Reproduce the data exactly.
§ §
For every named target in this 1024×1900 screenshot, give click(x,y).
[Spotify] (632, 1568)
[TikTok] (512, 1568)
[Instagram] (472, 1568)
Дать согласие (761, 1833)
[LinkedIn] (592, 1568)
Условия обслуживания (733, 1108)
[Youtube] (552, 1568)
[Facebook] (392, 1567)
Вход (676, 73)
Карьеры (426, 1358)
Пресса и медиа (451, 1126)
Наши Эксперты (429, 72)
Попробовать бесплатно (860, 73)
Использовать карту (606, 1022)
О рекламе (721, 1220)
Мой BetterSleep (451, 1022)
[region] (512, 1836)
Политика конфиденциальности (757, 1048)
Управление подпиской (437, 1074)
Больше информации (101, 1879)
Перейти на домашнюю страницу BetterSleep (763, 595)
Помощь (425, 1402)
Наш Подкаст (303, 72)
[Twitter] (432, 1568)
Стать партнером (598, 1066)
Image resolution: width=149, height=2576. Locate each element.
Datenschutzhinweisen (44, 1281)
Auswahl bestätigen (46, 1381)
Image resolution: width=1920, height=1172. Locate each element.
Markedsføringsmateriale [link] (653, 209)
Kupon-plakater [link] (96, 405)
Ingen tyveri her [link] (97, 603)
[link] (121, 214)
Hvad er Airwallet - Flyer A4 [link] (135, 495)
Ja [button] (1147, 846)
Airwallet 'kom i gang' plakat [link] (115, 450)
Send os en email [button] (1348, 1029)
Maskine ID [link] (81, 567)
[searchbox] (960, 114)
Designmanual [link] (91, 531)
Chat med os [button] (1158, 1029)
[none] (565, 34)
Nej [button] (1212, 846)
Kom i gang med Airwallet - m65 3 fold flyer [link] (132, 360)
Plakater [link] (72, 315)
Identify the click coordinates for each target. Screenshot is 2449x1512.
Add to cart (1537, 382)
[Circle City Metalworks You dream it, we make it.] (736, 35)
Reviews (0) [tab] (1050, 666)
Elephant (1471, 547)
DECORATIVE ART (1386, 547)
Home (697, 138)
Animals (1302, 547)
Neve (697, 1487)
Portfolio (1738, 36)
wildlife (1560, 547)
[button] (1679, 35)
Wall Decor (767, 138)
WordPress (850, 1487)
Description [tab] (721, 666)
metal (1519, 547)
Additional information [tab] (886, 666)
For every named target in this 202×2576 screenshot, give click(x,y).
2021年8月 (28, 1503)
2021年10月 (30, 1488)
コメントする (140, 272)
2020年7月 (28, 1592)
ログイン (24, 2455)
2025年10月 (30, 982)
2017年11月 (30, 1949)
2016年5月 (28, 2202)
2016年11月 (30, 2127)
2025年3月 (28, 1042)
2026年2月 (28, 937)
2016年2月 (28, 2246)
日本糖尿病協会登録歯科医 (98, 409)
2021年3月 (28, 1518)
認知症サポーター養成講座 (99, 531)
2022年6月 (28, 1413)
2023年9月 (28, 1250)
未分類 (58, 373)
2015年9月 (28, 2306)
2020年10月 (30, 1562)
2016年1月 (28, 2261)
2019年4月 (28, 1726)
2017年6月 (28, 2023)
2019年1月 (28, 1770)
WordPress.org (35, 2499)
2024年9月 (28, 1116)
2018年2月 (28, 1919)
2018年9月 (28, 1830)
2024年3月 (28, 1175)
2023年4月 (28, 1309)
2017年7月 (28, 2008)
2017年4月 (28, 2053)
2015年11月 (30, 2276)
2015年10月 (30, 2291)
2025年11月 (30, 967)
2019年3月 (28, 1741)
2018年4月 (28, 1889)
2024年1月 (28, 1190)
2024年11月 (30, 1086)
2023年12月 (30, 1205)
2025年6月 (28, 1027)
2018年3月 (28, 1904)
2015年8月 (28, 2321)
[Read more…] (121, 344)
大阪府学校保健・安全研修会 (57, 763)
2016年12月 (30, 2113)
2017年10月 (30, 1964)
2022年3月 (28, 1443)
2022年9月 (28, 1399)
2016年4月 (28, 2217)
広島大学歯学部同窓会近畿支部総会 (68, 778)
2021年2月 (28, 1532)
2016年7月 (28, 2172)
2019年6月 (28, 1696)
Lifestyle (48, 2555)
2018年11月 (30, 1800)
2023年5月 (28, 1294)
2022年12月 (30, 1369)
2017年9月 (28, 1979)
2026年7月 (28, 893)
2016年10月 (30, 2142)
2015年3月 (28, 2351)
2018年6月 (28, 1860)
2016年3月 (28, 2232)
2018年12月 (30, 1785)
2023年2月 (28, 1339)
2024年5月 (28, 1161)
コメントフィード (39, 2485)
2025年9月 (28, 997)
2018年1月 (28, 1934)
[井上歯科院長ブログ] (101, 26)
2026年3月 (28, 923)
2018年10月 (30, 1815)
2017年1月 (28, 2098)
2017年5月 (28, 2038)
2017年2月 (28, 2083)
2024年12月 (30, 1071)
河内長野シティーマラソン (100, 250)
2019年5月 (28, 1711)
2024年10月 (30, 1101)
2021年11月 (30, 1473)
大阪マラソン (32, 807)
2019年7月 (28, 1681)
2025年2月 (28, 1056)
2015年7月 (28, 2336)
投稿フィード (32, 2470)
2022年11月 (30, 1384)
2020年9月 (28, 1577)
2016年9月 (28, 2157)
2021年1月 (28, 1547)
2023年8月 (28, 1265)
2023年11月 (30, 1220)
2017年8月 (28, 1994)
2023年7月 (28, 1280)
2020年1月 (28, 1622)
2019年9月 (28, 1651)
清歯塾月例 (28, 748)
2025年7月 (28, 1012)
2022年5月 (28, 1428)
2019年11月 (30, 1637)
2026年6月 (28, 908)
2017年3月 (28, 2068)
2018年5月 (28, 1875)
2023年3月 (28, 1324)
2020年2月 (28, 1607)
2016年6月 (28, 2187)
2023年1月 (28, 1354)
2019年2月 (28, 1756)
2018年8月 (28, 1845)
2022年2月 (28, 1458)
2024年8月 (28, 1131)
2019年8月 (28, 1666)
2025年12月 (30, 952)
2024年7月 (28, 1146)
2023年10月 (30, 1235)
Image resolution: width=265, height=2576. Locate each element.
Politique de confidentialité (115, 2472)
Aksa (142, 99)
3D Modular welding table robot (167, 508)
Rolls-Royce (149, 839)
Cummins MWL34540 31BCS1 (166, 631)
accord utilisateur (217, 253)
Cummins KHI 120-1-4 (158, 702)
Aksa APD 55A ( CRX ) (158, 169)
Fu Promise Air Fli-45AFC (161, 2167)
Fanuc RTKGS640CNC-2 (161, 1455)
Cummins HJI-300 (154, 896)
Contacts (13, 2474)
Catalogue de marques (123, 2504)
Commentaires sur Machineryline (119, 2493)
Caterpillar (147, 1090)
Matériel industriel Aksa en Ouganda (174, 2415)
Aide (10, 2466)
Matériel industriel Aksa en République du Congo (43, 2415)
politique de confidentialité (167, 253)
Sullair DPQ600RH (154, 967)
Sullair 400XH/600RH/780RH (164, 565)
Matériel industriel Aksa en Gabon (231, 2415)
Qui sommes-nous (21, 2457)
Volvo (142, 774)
§ §
- **Your response**
For every named target in this 1024×1900 screenshot, give click(x,y).
[Spotify] (632, 1568)
[TikTok] (512, 1568)
[Instagram] (472, 1568)
Дать согласие (761, 1833)
[LinkedIn] (592, 1568)
Условия обслуживания (733, 1108)
[Youtube] (552, 1568)
[Facebook] (392, 1567)
Вход (676, 73)
Карьеры (426, 1358)
Пресса и медиа (451, 1126)
Наши Эксперты (429, 72)
Попробовать бесплатно (860, 73)
Использовать карту (606, 1022)
О рекламе (721, 1220)
Мой BetterSleep (451, 1022)
[region] (512, 1836)
Политика конфиденциальности (757, 1048)
Управление подпиской (437, 1074)
Больше информации (101, 1879)
Перейти на домашнюю страницу BetterSleep (763, 595)
Помощь (425, 1402)
Наш Подкаст (303, 72)
[Twitter] (432, 1568)
Стать партнером (598, 1066)
Image resolution: width=149, height=2576. Locate each element.
Datenschutzhinweisen (44, 1281)
Auswahl bestätigen (46, 1381)
Image resolution: width=1920, height=1172. Locate each element.
Markedsføringsmateriale [link] (653, 209)
Kupon-plakater [link] (96, 405)
Ingen tyveri her [link] (97, 603)
[link] (121, 214)
Hvad er Airwallet - Flyer A4 [link] (135, 495)
Ja [button] (1147, 846)
Airwallet 'kom i gang' plakat [link] (115, 450)
Send os en email [button] (1348, 1029)
Maskine ID [link] (81, 567)
[searchbox] (960, 114)
Designmanual [link] (91, 531)
Chat med os [button] (1158, 1029)
[none] (565, 34)
Nej [button] (1212, 846)
Kom i gang med Airwallet - m65 3 fold flyer [link] (132, 360)
Plakater [link] (72, 315)
Identify the click coordinates for each target. Screenshot is 2449x1512.
Add to cart (1537, 382)
[Circle City Metalworks You dream it, we make it.] (736, 35)
Reviews (0) [tab] (1050, 666)
Elephant (1471, 547)
DECORATIVE ART (1386, 547)
Home (697, 138)
Animals (1302, 547)
Neve (697, 1487)
Portfolio (1738, 36)
wildlife (1560, 547)
[button] (1679, 35)
Wall Decor (767, 138)
WordPress (850, 1487)
Description [tab] (721, 666)
metal (1519, 547)
Additional information [tab] (886, 666)
For every named target in this 202×2576 screenshot, give click(x,y).
2021年8月 (28, 1503)
2021年10月 (30, 1488)
コメントする (140, 272)
2020年7月 (28, 1592)
ログイン (24, 2455)
2025年10月 (30, 982)
2017年11月 (30, 1949)
2016年5月 (28, 2202)
2016年11月 (30, 2127)
2025年3月 (28, 1042)
2026年2月 (28, 937)
2016年2月 (28, 2246)
日本糖尿病協会登録歯科医 (98, 409)
2021年3月 (28, 1518)
認知症サポーター養成講座 (99, 531)
2022年6月 (28, 1413)
2023年9月 (28, 1250)
未分類 (58, 373)
2015年9月 (28, 2306)
2020年10月 (30, 1562)
2016年1月 (28, 2261)
2019年4月 (28, 1726)
2017年6月 (28, 2023)
2019年1月 (28, 1770)
WordPress.org (35, 2499)
2024年9月 (28, 1116)
2018年2月 (28, 1919)
2018年9月 (28, 1830)
2024年3月 (28, 1175)
2023年4月 (28, 1309)
2017年7月 (28, 2008)
2017年4月 (28, 2053)
2015年11月 (30, 2276)
2015年10月 (30, 2291)
2025年11月 (30, 967)
2019年3月 (28, 1741)
2018年4月 (28, 1889)
2024年1月 (28, 1190)
2024年11月 (30, 1086)
2023年12月 (30, 1205)
2025年6月 (28, 1027)
2018年3月 (28, 1904)
2015年8月 (28, 2321)
[Read more…] (121, 344)
大阪府学校保健・安全研修会 (57, 763)
2016年12月 (30, 2113)
2017年10月 (30, 1964)
2022年3月 (28, 1443)
2022年9月 (28, 1399)
2016年4月 (28, 2217)
広島大学歯学部同窓会近畿支部総会 (68, 778)
2021年2月 (28, 1532)
2016年7月 (28, 2172)
2019年6月 (28, 1696)
Lifestyle (48, 2555)
2018年11月 (30, 1800)
2023年5月 (28, 1294)
2022年12月 (30, 1369)
2017年9月 (28, 1979)
2026年7月 (28, 893)
2016年10月 (30, 2142)
2015年3月 (28, 2351)
2018年6月 (28, 1860)
2016年3月 (28, 2232)
2018年12月 (30, 1785)
2023年2月 (28, 1339)
2024年5月 (28, 1161)
コメントフィード (39, 2485)
2025年9月 (28, 997)
2018年1月 (28, 1934)
[井上歯科院長ブログ] (101, 26)
2026年3月 (28, 923)
2018年10月 (30, 1815)
2017年1月 (28, 2098)
2017年5月 (28, 2038)
2017年2月 (28, 2083)
2024年12月 (30, 1071)
河内長野シティーマラソン (100, 250)
2019年5月 (28, 1711)
2024年10月 (30, 1101)
2021年11月 (30, 1473)
大阪マラソン (32, 807)
2019年7月 (28, 1681)
2025年2月 (28, 1056)
2015年7月 (28, 2336)
投稿フィード (32, 2470)
2022年11月 (30, 1384)
2020年9月 (28, 1577)
2016年9月 (28, 2157)
2021年1月 (28, 1547)
2023年8月 (28, 1265)
2023年11月 (30, 1220)
2017年8月 (28, 1994)
2023年7月 (28, 1280)
2020年1月 (28, 1622)
2019年9月 (28, 1651)
清歯塾月例 (28, 748)
2025年7月 (28, 1012)
2022年5月 (28, 1428)
2019年11月 (30, 1637)
2026年6月 (28, 908)
2017年3月 (28, 2068)
2018年5月 (28, 1875)
2023年3月 (28, 1324)
2020年2月 (28, 1607)
2016年6月 (28, 2187)
2023年1月 (28, 1354)
2019年2月 (28, 1756)
2018年8月 (28, 1845)
2022年2月 (28, 1458)
2024年8月 (28, 1131)
2019年8月 (28, 1666)
2025年12月 (30, 952)
2024年7月 (28, 1146)
2023年10月 (30, 1235)
Image resolution: width=265, height=2576. Locate each element.
Politique de confidentialité (115, 2472)
Aksa (142, 99)
3D Modular welding table robot (167, 508)
Rolls-Royce (149, 839)
Cummins MWL34540 31BCS1 (166, 631)
accord utilisateur (217, 253)
Cummins KHI 120-1-4 (158, 702)
Aksa APD 55A ( CRX ) (158, 169)
Fu Promise Air Fli-45AFC (161, 2167)
Fanuc RTKGS640CNC-2 (161, 1455)
Cummins HJI-300 (154, 896)
Contacts (13, 2474)
Catalogue de marques (123, 2504)
Commentaires sur Machineryline (119, 2493)
Caterpillar (147, 1090)
Matériel industriel Aksa en Ouganda (174, 2415)
Aide (10, 2466)
Matériel industriel Aksa en République du Congo (43, 2415)
politique de confidentialité (167, 253)
Sullair DPQ600RH (154, 967)
Sullair 400XH/600RH/780RH (164, 565)
Matériel industriel Aksa en Gabon (231, 2415)
Qui sommes-nous (21, 2457)
Volvo (142, 774)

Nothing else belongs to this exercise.